New Record Labels – 777, Crude Wax, Infinite Waves, Outis

05.05.2016
Jeden Monat stellen wir Euch Plattenlabels vor, die neu bei uns im hhv.de Shop vertreten sind und/oder deren Entdeckung sich unbedingt lohnt. Die Auserwählten in diesem Monat: 777, Crude Wax, Infinite Waves, Outis
777 ist ein 2013 vom DJ Ron Wilson gegründetes, deutsches Plattenlabel aus Berlin. Obwohl 777 auf seiner Facebook-Seite ein gutes halbes Dutzend Produzenten als Teil der »Gang« aufzählt, kümmert sich Ron Wilson auf eigene Faust um den Betrieb. Die Gang macht die Musik, er den Rest. »Ich finanziere, organisiere, bedrucke die Cover per Siebdruckverfahren, verschicke die Platten alle selber und mache die Promo. Zum Siebdrucken hole ich mir aber immer etwas Hilfe«, gibt er zu. Eine wirkliche Philosophie verfolgt er dabei nicht, seine Hands-On-Mentalität ist Selbstzweck genug. »Meine Einstellung ist, gutes Material rauszuhauen und somit die Leute auf verschiedene Arten zu bewegen – sei es auf der Tanzfläche, im Kopf oder im Herzen.«_ Tanzmusik ist es auch, die der DJ und Promoter über 777 vertreibt: House und Techno von Pablo Mateo, Orson Wells, Brighton, Leaves, Roger23, Qnete und anderen.
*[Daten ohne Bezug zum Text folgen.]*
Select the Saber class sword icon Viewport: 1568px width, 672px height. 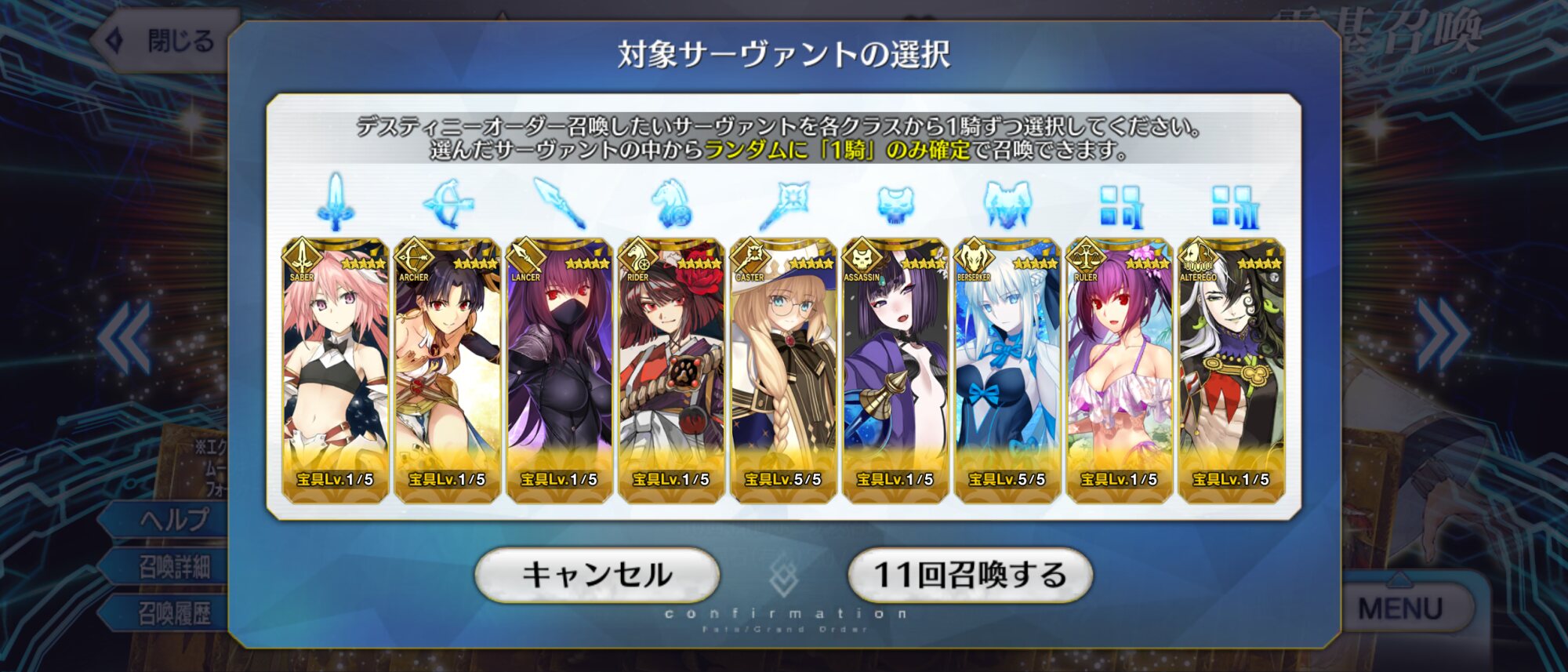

Der Sound von 777 ist der bunten Mischung entsprechend mal sanft, mal struppig, mal abenteuerlustig oder ganz traditionsbewusst; mal durch Electro- und Hip Hop-Einflüsse geerdet und mal in unendliche Weiten abdriftend. »777 ist auch Fan von verspulten Trips«, stellt Wilson klar. »Dafür bieten sich die B-Seiten oder Compilations gut an. Es wird natürlich sehr viel Wert auf Qualität gelegt, und das bedeutet nicht eine klare, saubere Produktion, die dahinterstehende Idee beziehungsweise das Resultat, das für sich alleine steht und Charakter zeigt.« Den tragen die Releases des selbsternannten Kontrollfreaks, der sich nicht nur im eigenen Freundeskreis, sondern auch auf Soundcloud nach potenziellen 777-Acts umschaut und so auf Seixlack und Futers stieß, auch stolz auf den Sleeves. Der Designer Core gehört ebenso zur 777-Gang wie die gelisteten Produzenten, sagt Wilson. »Core versteht meine Vision und übertrifft diese jedes Mal!« Ganz so idyllisch ging es bei 777 allerdings nicht immer zu: Schon nach der zweiten Katalognummer dachte der DJ daran, wieder das Handtuch zu werfen. Solange, bis die nächste Demo, Glyns »Youtube Rips«, ins Haus flatterte und das Feuer neu entfachte. Ohne Gang kein Label.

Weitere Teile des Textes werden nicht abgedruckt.